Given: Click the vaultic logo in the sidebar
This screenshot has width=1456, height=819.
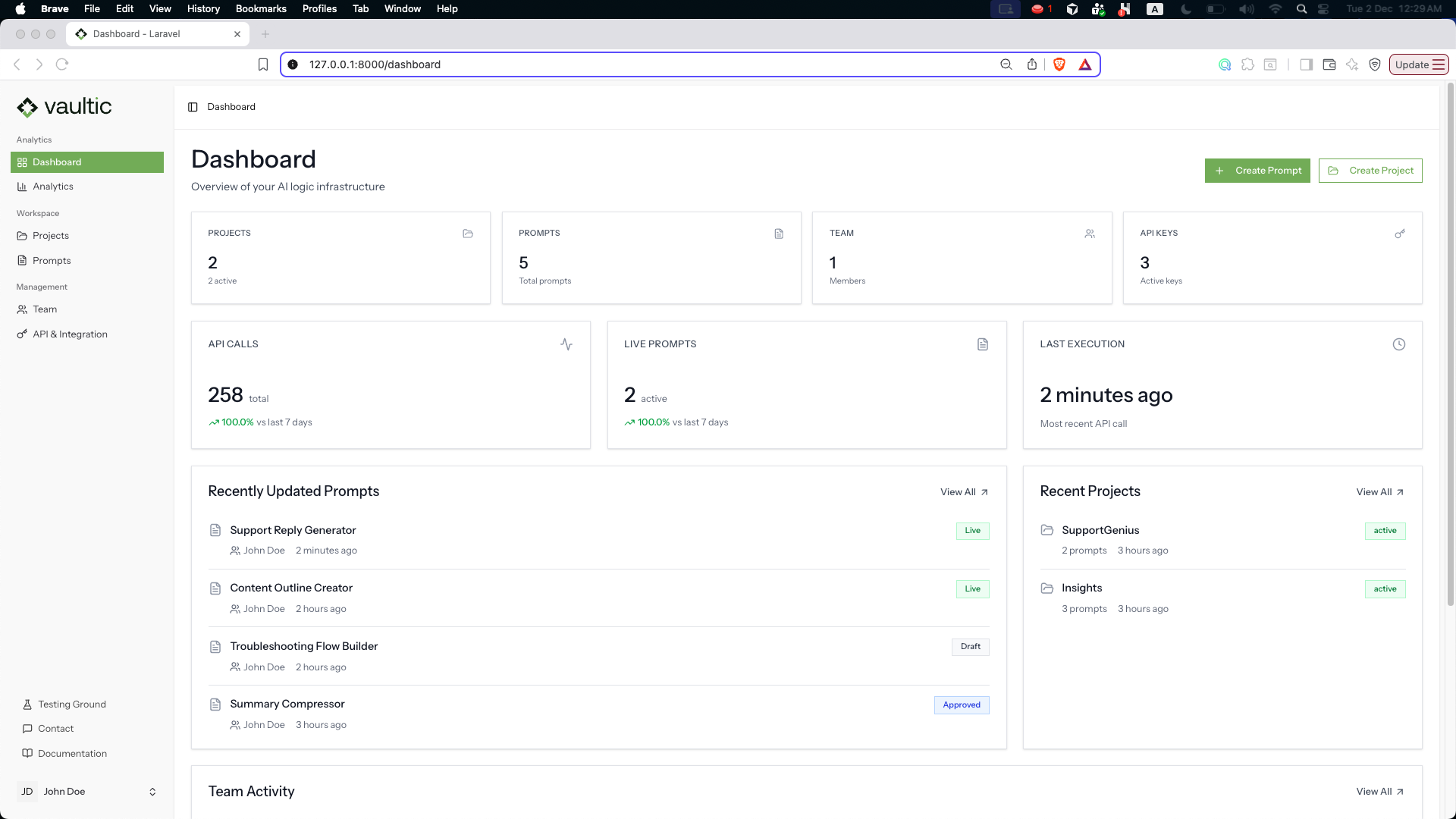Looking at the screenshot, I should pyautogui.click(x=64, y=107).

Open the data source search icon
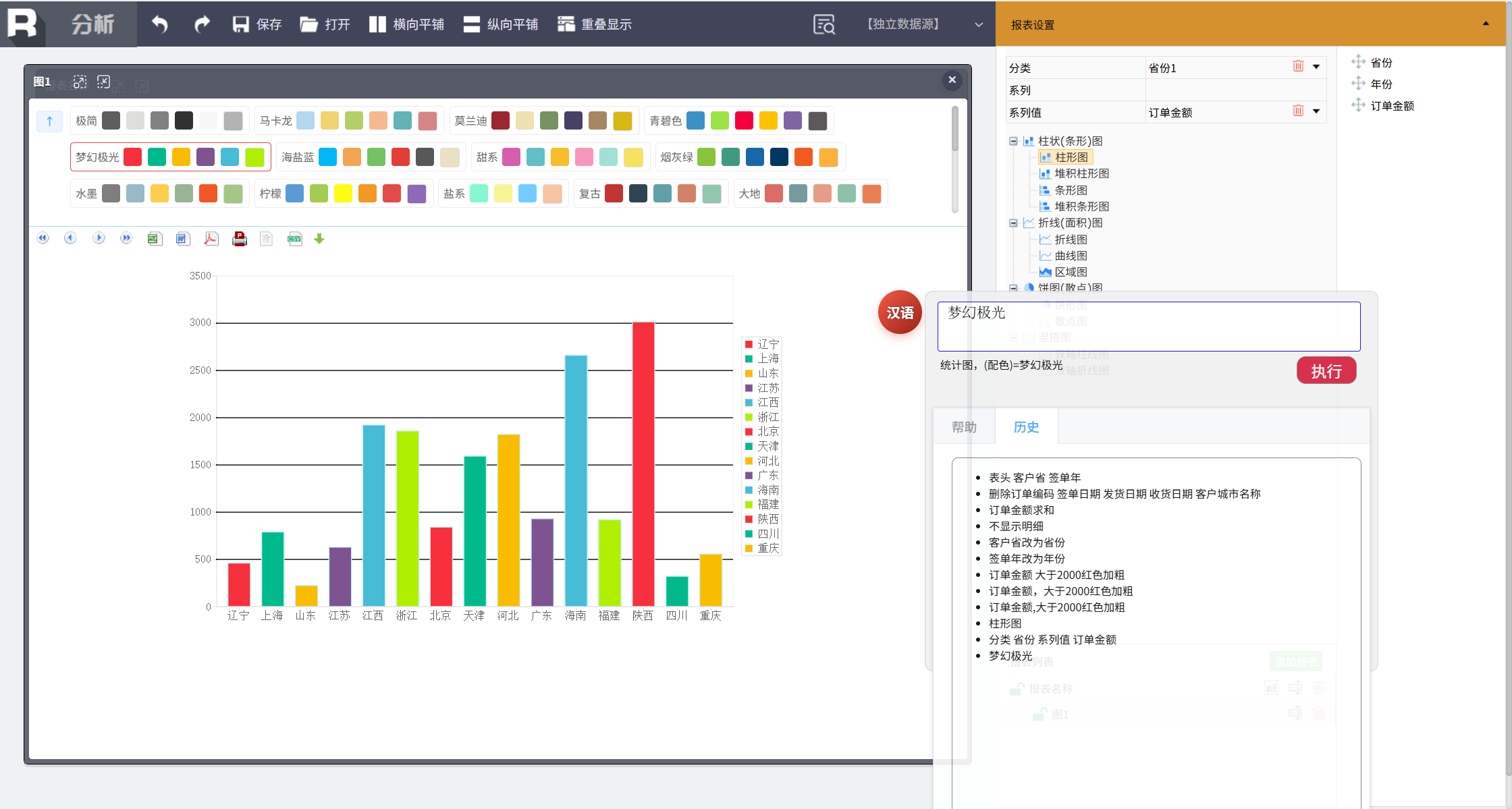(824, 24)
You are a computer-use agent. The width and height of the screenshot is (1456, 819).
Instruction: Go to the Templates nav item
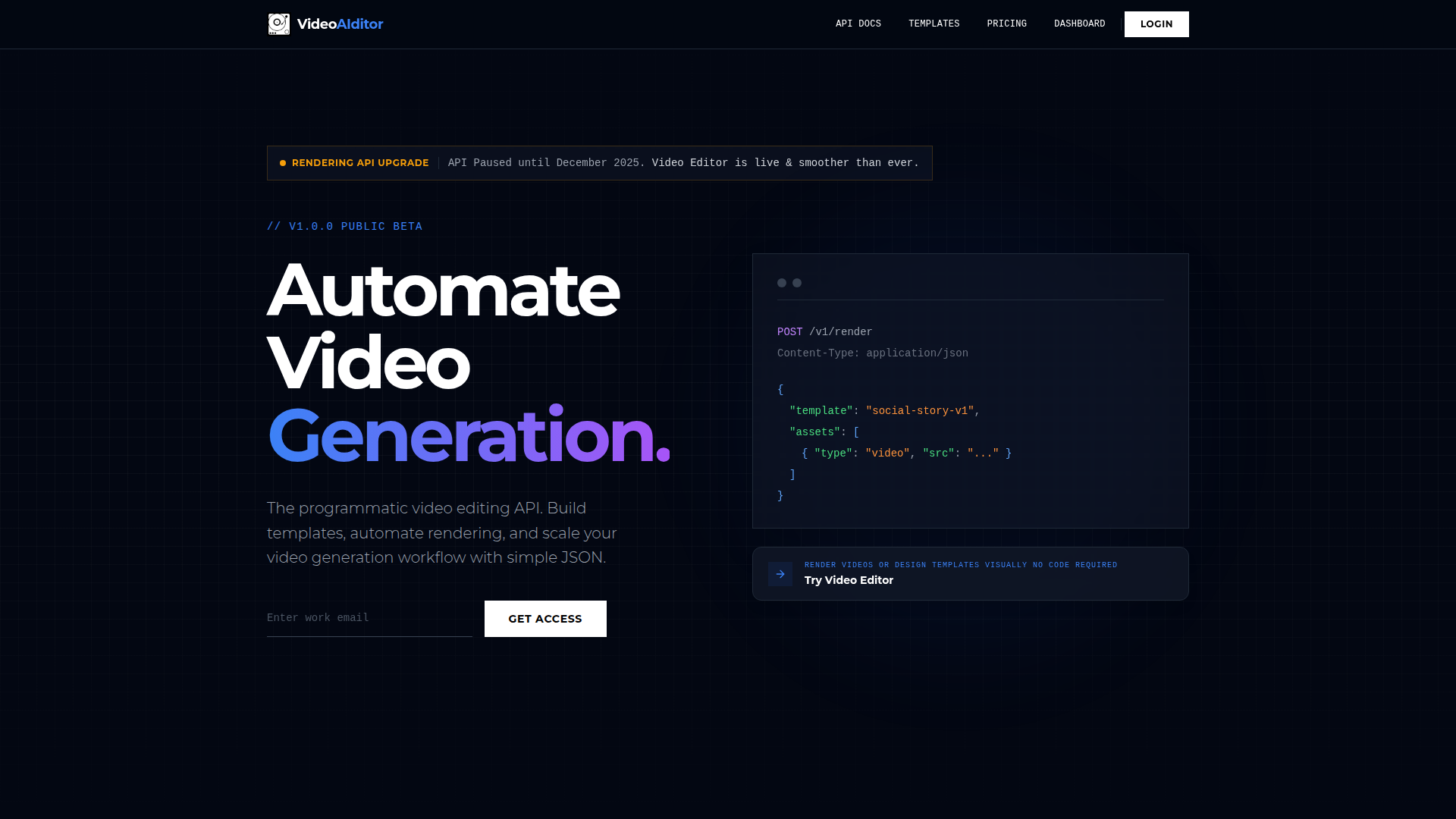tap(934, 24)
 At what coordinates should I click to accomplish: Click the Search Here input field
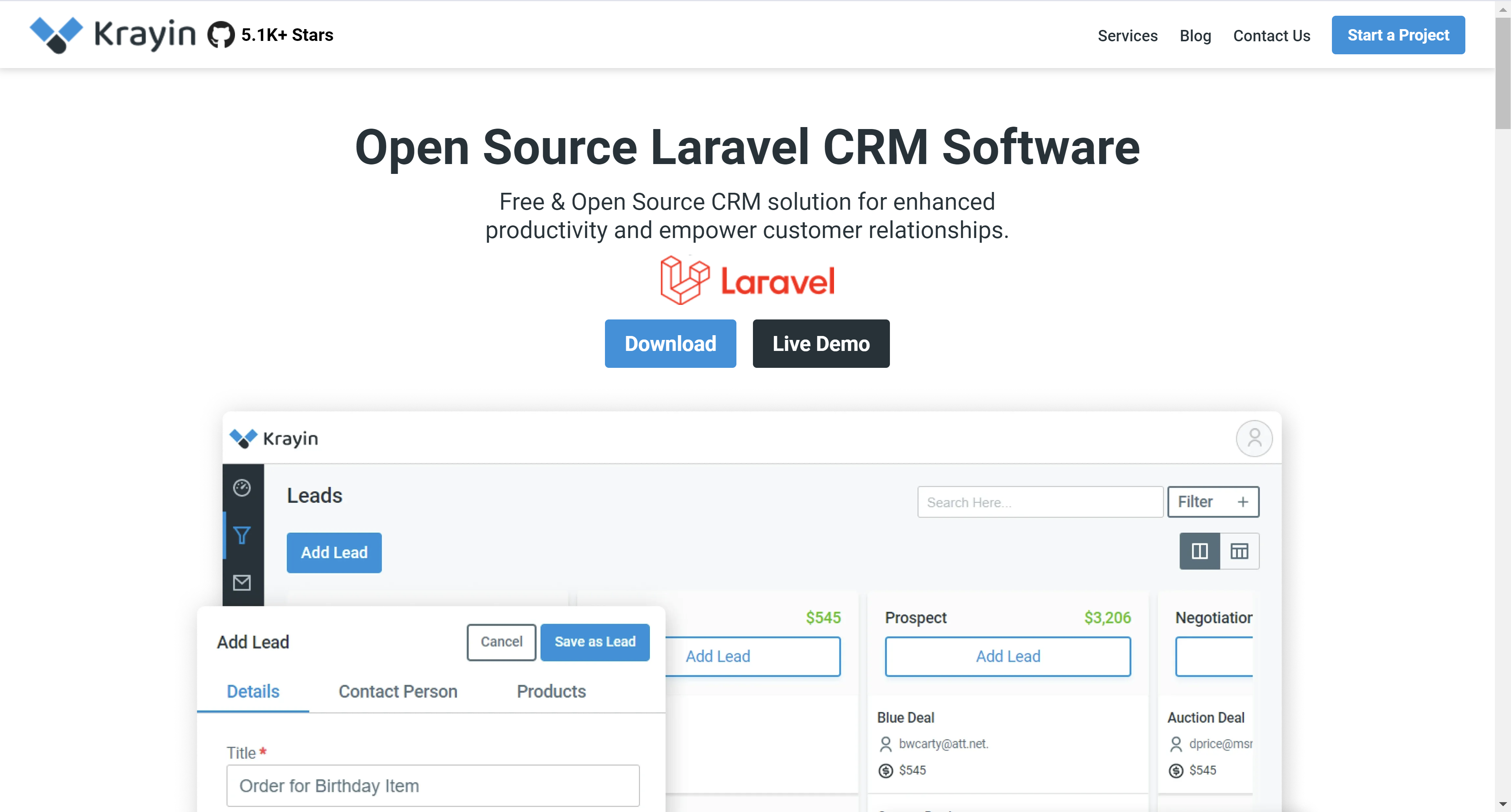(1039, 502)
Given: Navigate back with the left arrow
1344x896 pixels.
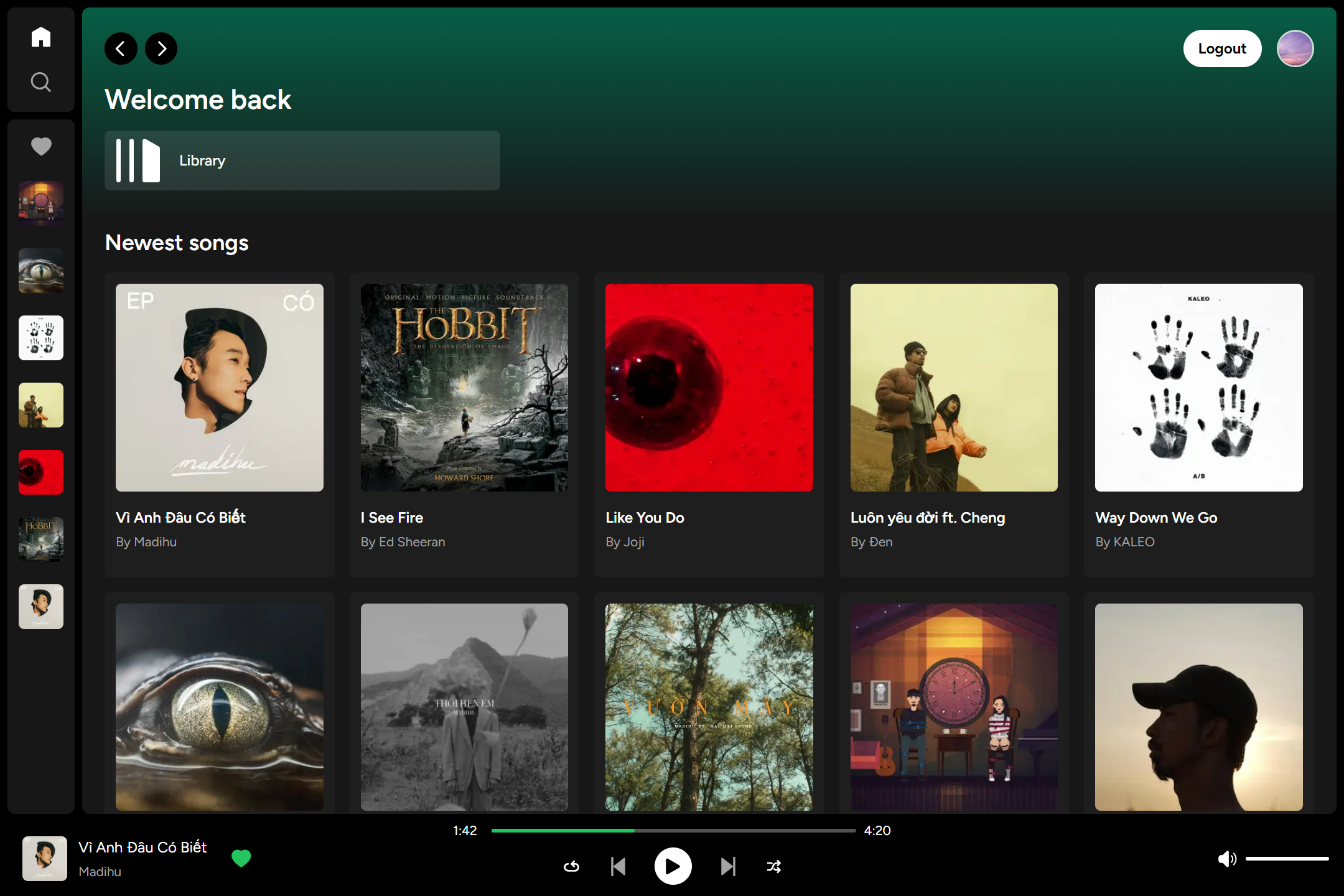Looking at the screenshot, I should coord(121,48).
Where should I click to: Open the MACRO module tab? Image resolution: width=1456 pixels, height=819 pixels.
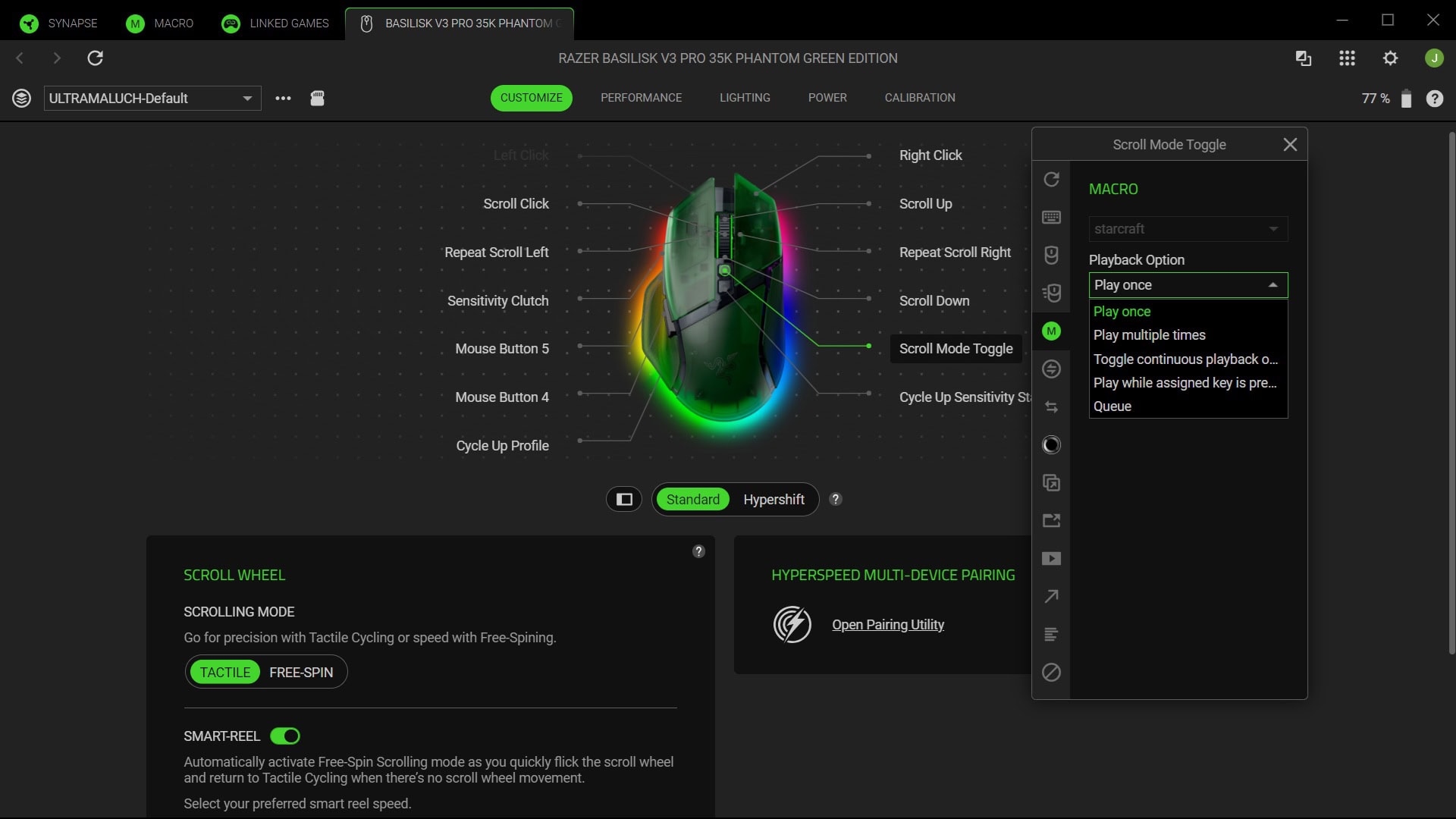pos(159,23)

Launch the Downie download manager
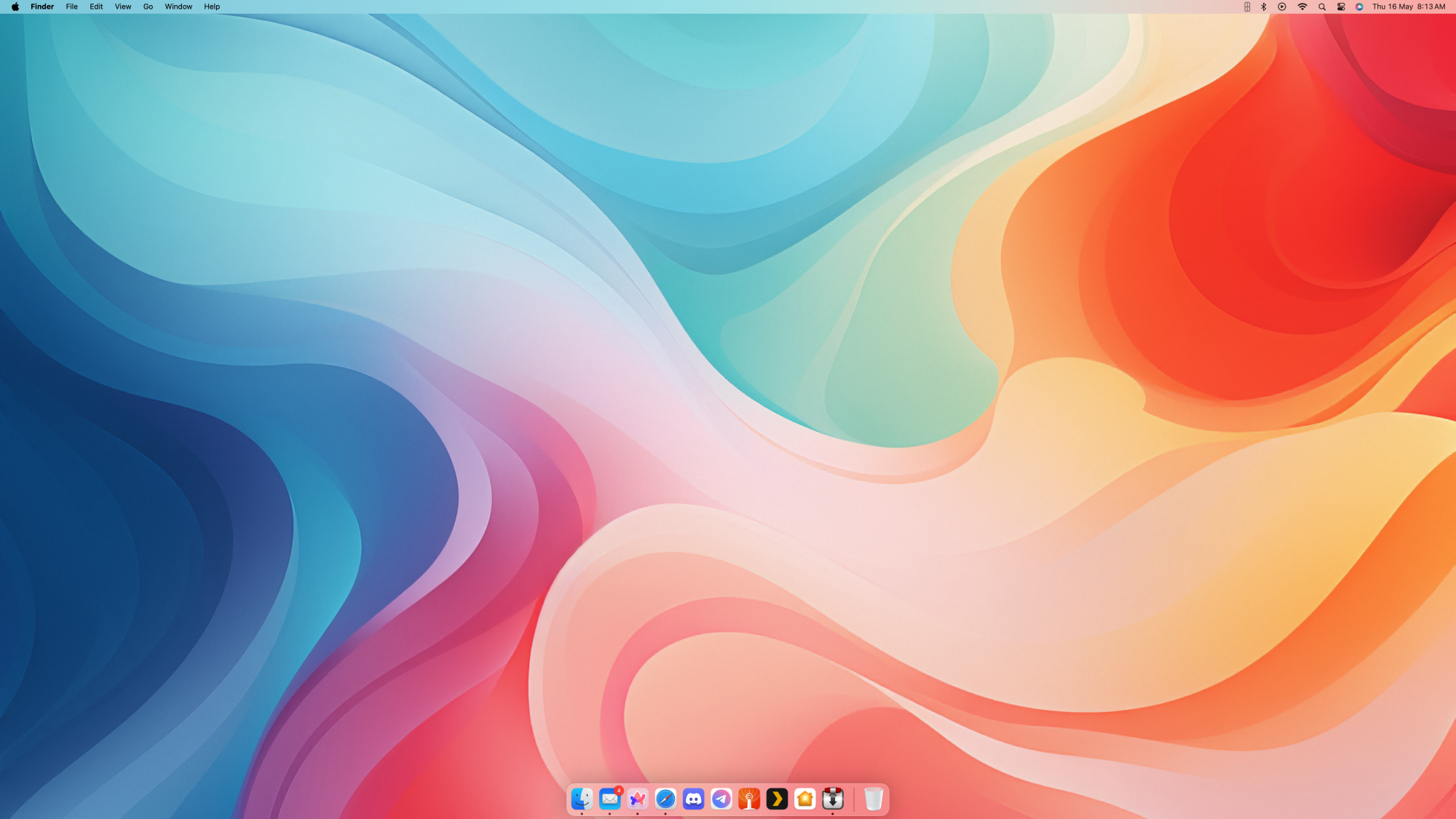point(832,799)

**What you have to do**:
Make an exact copy of the listing. Do not carry over its pictures.

**Your response**:
Given: Click the vaultic logo in the sidebar
This screenshot has width=1456, height=819.
Looking at the screenshot, I should pyautogui.click(x=64, y=107).

Open the data source search icon
(824, 24)
You are a computer-use agent. The width and height of the screenshot is (1456, 819).
Instruction: Go to the Templates nav item
tap(934, 24)
 At what coordinates should I click to accomplish: Click the Search Here input field
(1039, 502)
Given: Navigate back with the left arrow
1344x896 pixels.
Looking at the screenshot, I should coord(121,48).
Where should I click to: Open the MACRO module tab? Image resolution: width=1456 pixels, height=819 pixels.
pos(159,23)

Launch the Downie download manager
point(832,799)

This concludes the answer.